### RECORDS FOR THIS TASK:
============================================================

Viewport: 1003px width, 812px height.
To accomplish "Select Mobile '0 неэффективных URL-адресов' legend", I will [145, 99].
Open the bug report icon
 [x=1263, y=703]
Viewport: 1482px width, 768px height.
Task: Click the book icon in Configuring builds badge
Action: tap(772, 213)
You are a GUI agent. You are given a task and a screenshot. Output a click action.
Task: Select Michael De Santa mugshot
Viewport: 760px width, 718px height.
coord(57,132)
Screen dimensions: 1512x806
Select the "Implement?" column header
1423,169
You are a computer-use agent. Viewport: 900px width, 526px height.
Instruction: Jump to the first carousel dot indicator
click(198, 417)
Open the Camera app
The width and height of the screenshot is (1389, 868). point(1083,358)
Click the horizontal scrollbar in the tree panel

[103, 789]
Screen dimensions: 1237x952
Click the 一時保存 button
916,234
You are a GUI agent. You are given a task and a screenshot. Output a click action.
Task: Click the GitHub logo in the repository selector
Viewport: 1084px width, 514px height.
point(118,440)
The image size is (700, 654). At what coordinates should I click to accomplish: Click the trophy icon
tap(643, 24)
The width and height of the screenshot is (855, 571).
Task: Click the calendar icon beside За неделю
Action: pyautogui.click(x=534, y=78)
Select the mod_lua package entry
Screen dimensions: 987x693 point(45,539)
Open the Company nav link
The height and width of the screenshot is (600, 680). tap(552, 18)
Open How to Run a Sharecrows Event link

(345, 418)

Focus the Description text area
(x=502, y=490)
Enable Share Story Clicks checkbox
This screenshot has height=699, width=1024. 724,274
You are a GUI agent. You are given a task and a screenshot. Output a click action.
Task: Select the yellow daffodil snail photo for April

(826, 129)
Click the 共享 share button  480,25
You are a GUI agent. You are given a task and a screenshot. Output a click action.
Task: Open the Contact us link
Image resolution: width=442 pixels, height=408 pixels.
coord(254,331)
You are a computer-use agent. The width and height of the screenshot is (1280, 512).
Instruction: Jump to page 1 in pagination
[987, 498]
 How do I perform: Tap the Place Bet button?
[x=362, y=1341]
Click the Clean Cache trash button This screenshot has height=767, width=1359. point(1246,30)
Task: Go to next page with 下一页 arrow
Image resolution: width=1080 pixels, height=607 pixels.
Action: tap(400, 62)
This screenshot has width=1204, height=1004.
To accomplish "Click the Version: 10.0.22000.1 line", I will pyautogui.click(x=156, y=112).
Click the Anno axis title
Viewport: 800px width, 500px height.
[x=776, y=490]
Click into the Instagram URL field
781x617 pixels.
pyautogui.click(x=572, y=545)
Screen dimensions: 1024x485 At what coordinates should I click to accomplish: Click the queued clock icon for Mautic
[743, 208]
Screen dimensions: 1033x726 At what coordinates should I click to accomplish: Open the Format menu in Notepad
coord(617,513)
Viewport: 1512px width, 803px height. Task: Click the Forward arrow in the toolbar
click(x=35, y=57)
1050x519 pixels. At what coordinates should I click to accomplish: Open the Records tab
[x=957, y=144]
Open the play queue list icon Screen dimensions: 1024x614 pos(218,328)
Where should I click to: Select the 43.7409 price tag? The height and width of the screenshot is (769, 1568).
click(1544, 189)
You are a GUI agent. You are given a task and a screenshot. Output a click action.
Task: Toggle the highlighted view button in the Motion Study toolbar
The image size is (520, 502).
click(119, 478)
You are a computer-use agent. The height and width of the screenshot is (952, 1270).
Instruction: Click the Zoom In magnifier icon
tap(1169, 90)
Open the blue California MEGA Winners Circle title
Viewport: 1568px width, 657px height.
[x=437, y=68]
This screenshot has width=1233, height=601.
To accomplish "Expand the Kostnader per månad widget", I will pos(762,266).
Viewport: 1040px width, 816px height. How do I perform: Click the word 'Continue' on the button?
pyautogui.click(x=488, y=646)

============================================================

### WHAT THIS TASK INVOLVES:
At the line containing "Viewport: 1512px width, 803px", start copying. Continue exactly through the final line of the entries above and stop there.

### ANSWER SECTION:
Viewport: 1512px width, 803px height. Task: Click the Forward arrow in the toolbar
click(x=35, y=57)
1050x519 pixels. At what coordinates should I click to accomplish: Open the Records tab
[x=957, y=144]
Open the play queue list icon Screen dimensions: 1024x614 pos(218,328)
Where should I click to: Select the 43.7409 price tag? The height and width of the screenshot is (769, 1568).
click(1544, 189)
You are a GUI agent. You are given a task and a screenshot. Output a click action.
Task: Toggle the highlighted view button in the Motion Study toolbar
The image size is (520, 502).
click(119, 478)
You are a computer-use agent. The height and width of the screenshot is (952, 1270).
Instruction: Click the Zoom In magnifier icon
tap(1169, 90)
Open the blue California MEGA Winners Circle title
Viewport: 1568px width, 657px height.
[x=437, y=68]
This screenshot has width=1233, height=601.
To accomplish "Expand the Kostnader per månad widget", I will pos(762,266).
Viewport: 1040px width, 816px height. How do I perform: Click the word 'Continue' on the button?
pyautogui.click(x=488, y=646)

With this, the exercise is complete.